Policy and legal decisions in coming months could shape gas’s future in buildings for years. By late January, the Department of Energy is required to finalize efficiency standards for gas stoves and other cookware under a 2022 consent decree. Additional cities and states are considering new electrification policies. And Berkeley has requested a rehearing of the 9th Circuit’s finding, which could decide whether federal laws leave room for cities to mandate zero-gas buildings.
“Though the [9th Circuit] decision was a broad one, there are still many policy options open to states and local governments to decarbonize and electrify buildings, and the most innovative policymakers are continually developing refinements,” said Amy Turner, director of the Cities Climate Law initiative at Columbia Law School and a supporter of Berkeley’s gas ban.
Here are four issues to watch in the gas ban fight:
Cities, states put bans on ice
Because the 9th Circuit has jurisdiction over nine states, some West Coast cities are beginning to backtrack on their fossil fuel restrictions. State and city decisions this year may show how much clout the ruling has in shaping gas policy elsewhere in the United States.
The 9th Circuit ruling was a victory for the California Restaurant Association, a group that sued Berkeley. The CRA said the landmark ban would discourage restauranteurs from opening new locations and argued that the ban was preempted by federal law. Building decarbonization advocates and lawyers for the city criticized the court’s findings as “seriously wrong and highly consequential.”
In California, the cities of Santa Cruz and Encinitas have since suspended ordinances or building codes that require most new buildings to be all electric, citing the court ruling. City council members in Eugene, Ore., rescinded a gas-ban ordinance passed in February. In Washington, the state’s Building Code Council delayed the entry of new codes with a landmark all-electric mandate for most new construction, while opening a formal review that could end in revisions to the gas restrictions.
Officials and legislators in many of the cities have pledged to keep looking for ways to slash fossil fuel use in buildings — including, potentially, a reinstated or reshaped version of a gas ban.
Fossil fuel restrictions are “not our only action to reduce our use of fossil fuels,” said Eugene’s mayor, Lucy Vinis, in a statement shortly after the ordinance was rescinded. “Our work to promote electrification in homes and businesses will move faster this year thanks to federal and state investments.”

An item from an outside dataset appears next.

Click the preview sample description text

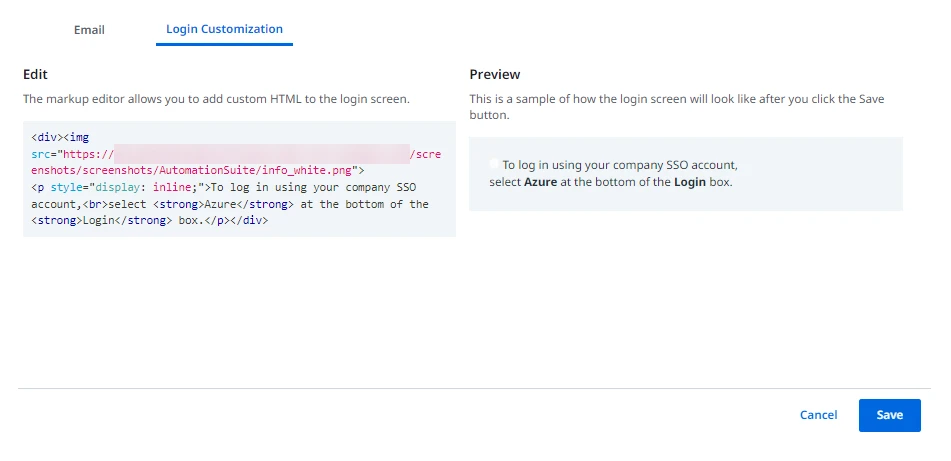677,107
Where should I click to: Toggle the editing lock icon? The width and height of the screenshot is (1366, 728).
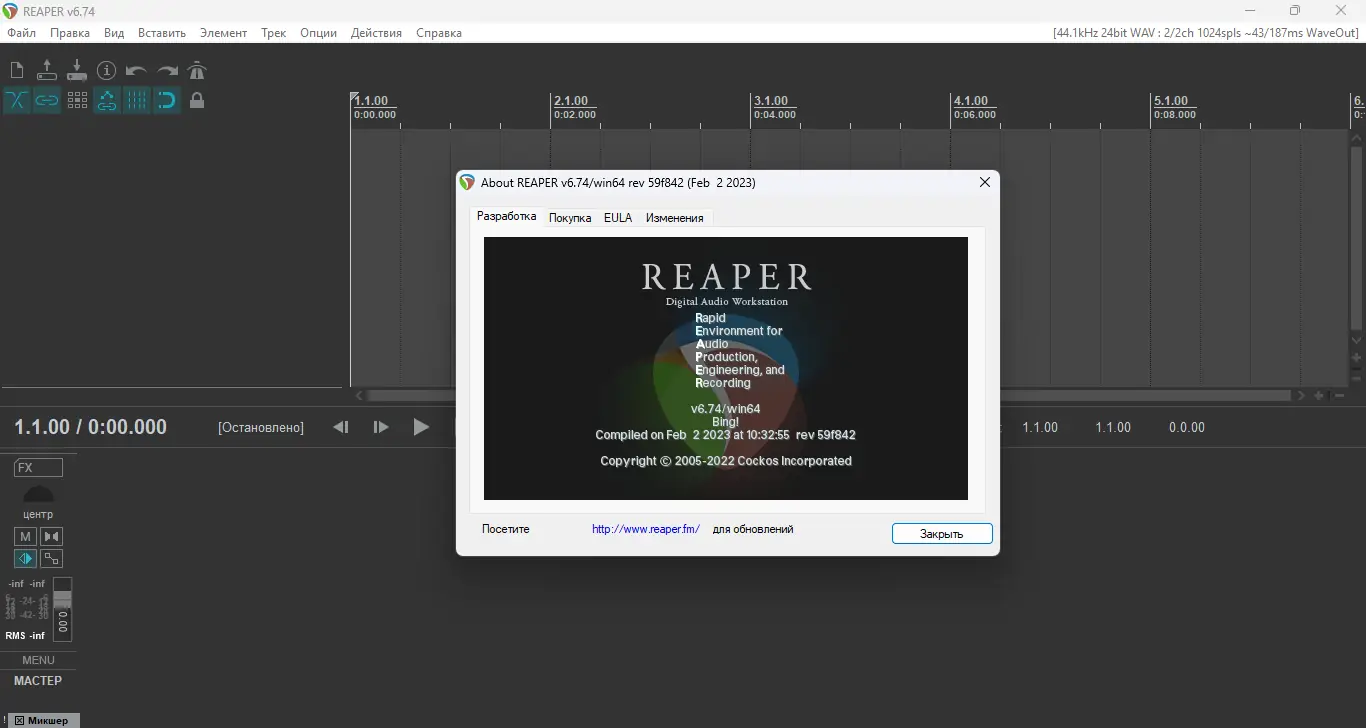click(x=197, y=100)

Advocates of all-electric building codes in Washington state did claim a limited victory in July when a district court denied a request for a preliminary injunction against the codes filed by several natural gas utilities and builders. A second lawsuit led by builders seeking to block the codes is still pending in state court.
But the initial retreat from local gas bans is underscoring how nebulous the legal territory is for city and state officials who want to put a hard stop to fossil fuels’ expansion.
The 9th Circuit ruling “is certainly making us think pretty holistically and creatively about pathways [to decarbonize buildings],” said Missy Stults, sustainability director for the city of Ann Arbor, Mich., where energy officials have endorsed a gas-ban ordinance as part of their recommendations to city council members.
Depending on how it’s written, a gas ban in Ann Arbor might be on “murky” legal territory, said Stults, given the state’s control over building codes. “It’s never been tested,” she said.
It also could face Republican pushback at the state level. GOP lawmakers in Michigan’s legislature have repeatedly proposed bills that would block Ann Arbor and other cities from banning gas in new buildings.
Stults pointed out that Ann Arbor has committed to achieving net-zero carbon emissions by 2030 — a full 20 years earlier than the global target envisioned in the Paris Agreement.
If court rulings or state legislation were to take away Ann Arbor’s ability to enact a gas ban, the city might have to rely more on incentivizing voluntary adoption of electric heat pumps, water heaters and stoves, among other policy measures, she said.
“At the end of the day the science is the science,” she said regarding climate change. “We have to do the work. Even if it’s hard to do the work.”
In states beyond Michigan, Democrats and Republicans are dueling over whether cities should be allowed to enact local gas bans.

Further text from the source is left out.